Let $E$ is infinite set.
Countably Additive: We must prove:
\begin{align}
c\left( \bigcup\limits_{n=1}^\infty E_n\right)=\sum\limits_{n=1}^\infty E_n
\end{align}
Now I try to prove
\begin{align}
c\left( \bigcup\limits_{n=1}^\infty E_n\right) = c(E_1\cup E_2\cup \ldots)=\infty=\infty+\infty+\ldots=c(E_1)+c(E_2)+\ldots = \sum\limits_{n=1}^\infty E_n
\end{align}
Translation Invariant, we must prove:
If $E\in \mathcal{P}(\mathbb R)$ and $E+x=\{x+y\mid y\in E\}$ then $c(E)=c(E+x)$.
Since $E$ is infinity then $c(E)=\infty$. Since $E$ is infinity, the set $E+x$ for all $x\in \mathbb R$ is also infinite set. Then, $c(E+x)=\infty$. So, $c(E)=c(E+x)$.
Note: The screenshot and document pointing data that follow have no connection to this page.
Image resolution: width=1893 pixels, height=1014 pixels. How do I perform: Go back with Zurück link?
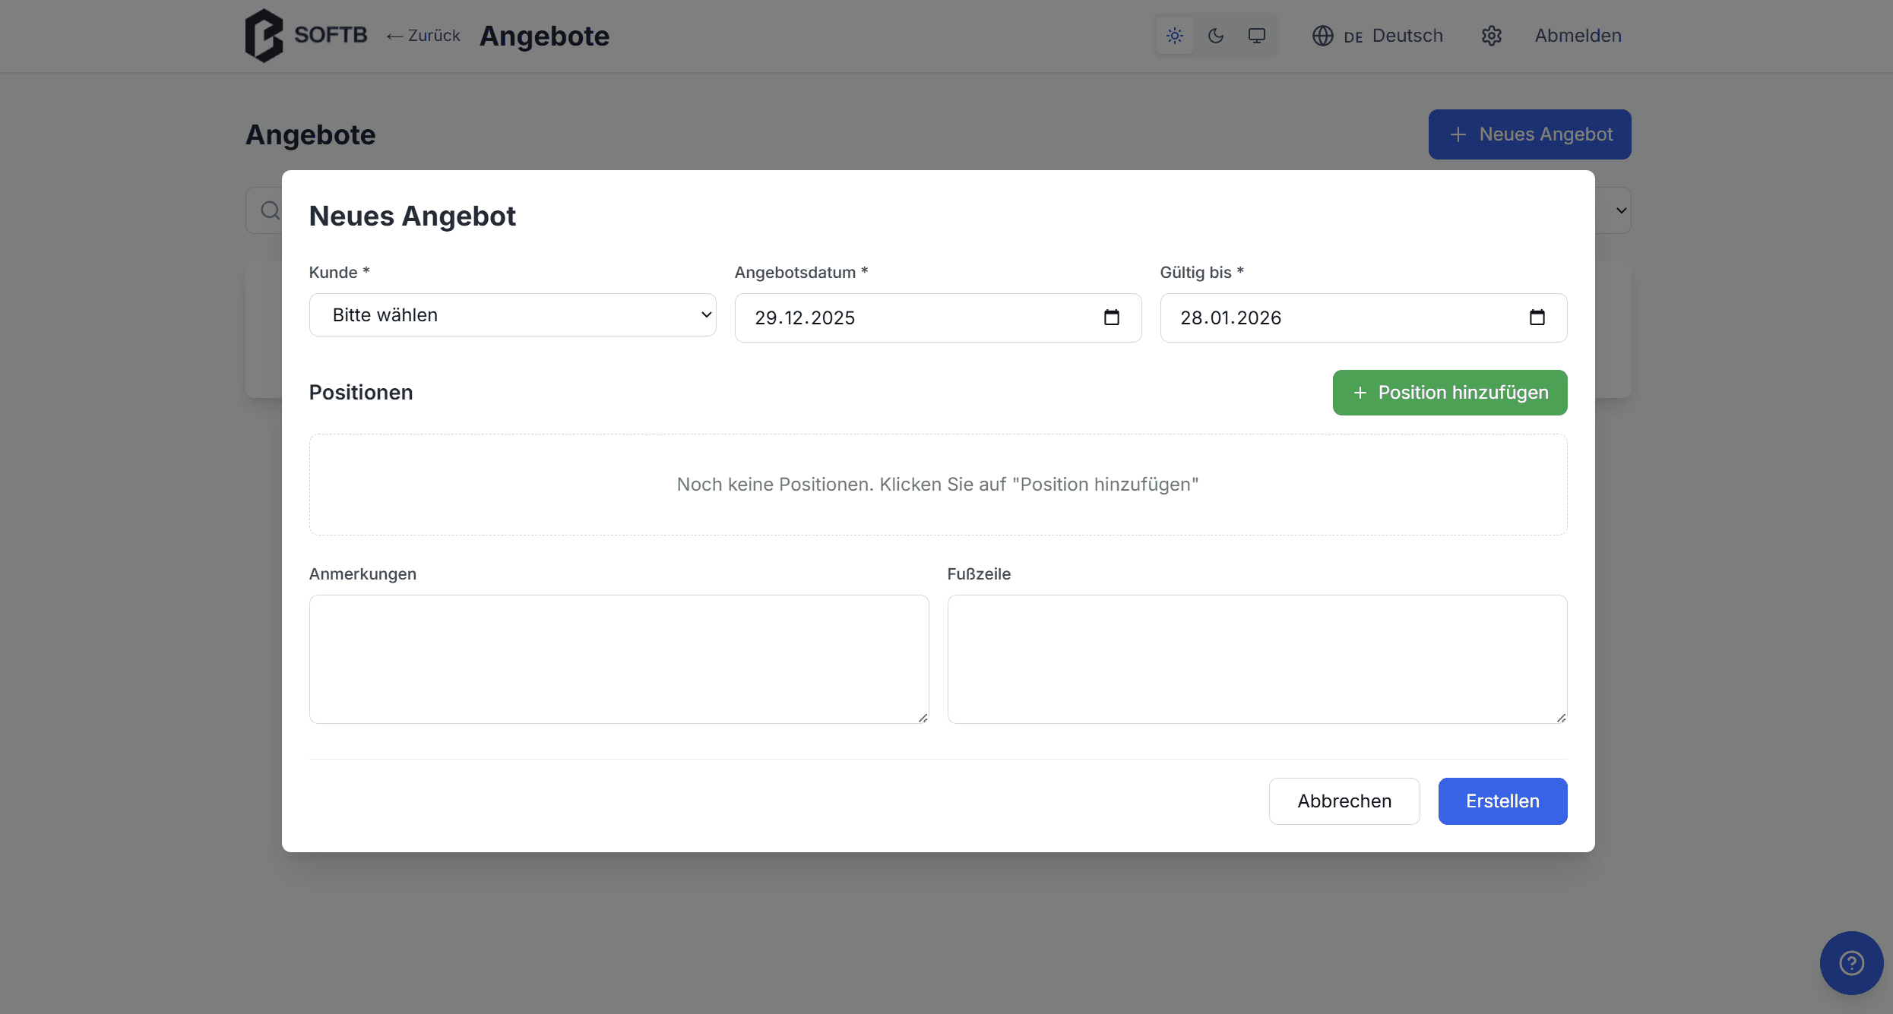[423, 36]
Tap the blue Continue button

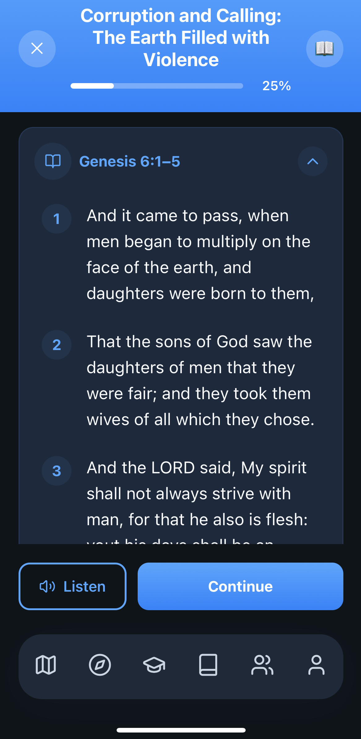pyautogui.click(x=240, y=586)
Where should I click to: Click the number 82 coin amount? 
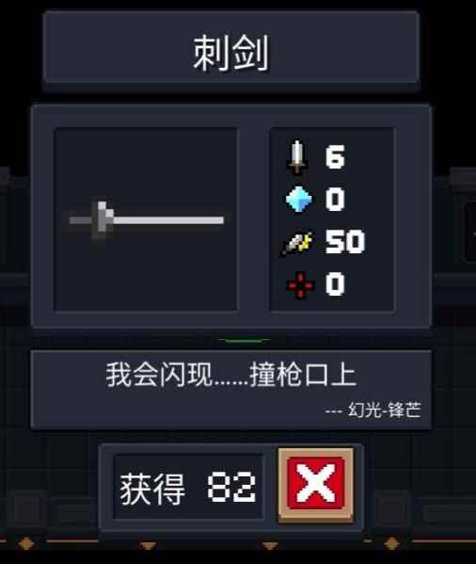(x=231, y=487)
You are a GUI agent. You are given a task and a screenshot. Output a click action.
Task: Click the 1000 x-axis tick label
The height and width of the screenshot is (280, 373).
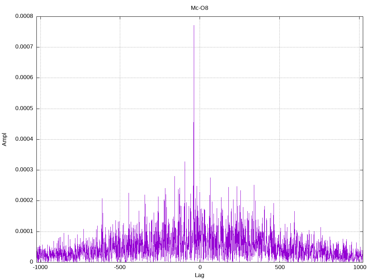pos(360,267)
For the same way, finite case is similar.
I'm not sure with my effort. Is the prove above is true?
Best Answer
Your proof of countable additivity is wrong. You said 'Let $E$ is infinite set' and proved something that does not involve $E$.
Suppose $E_i$ are disjoint and $\bigcup_n E_i$ is a finite set . Then each $E_i$ is a finite set and, in fact, $E_i$ is empty for $i$ sufficiently large. Now $c(\bigcup_n E_i) =\sum_i c(E_i)$ is clear.
If $\bigcup_n E_i$ is an infinite set we have to show that $\sum_i c(E_i)=\infty$. Prove this by contradiction. Suppose $\sum_i c(E_i)<\infty$. Then $c(E_i) \to 0$ which implies that $E_i$ is empty for $i$ sufficiently large and each $E_i$ is a finite set. Do you see the contradiction now?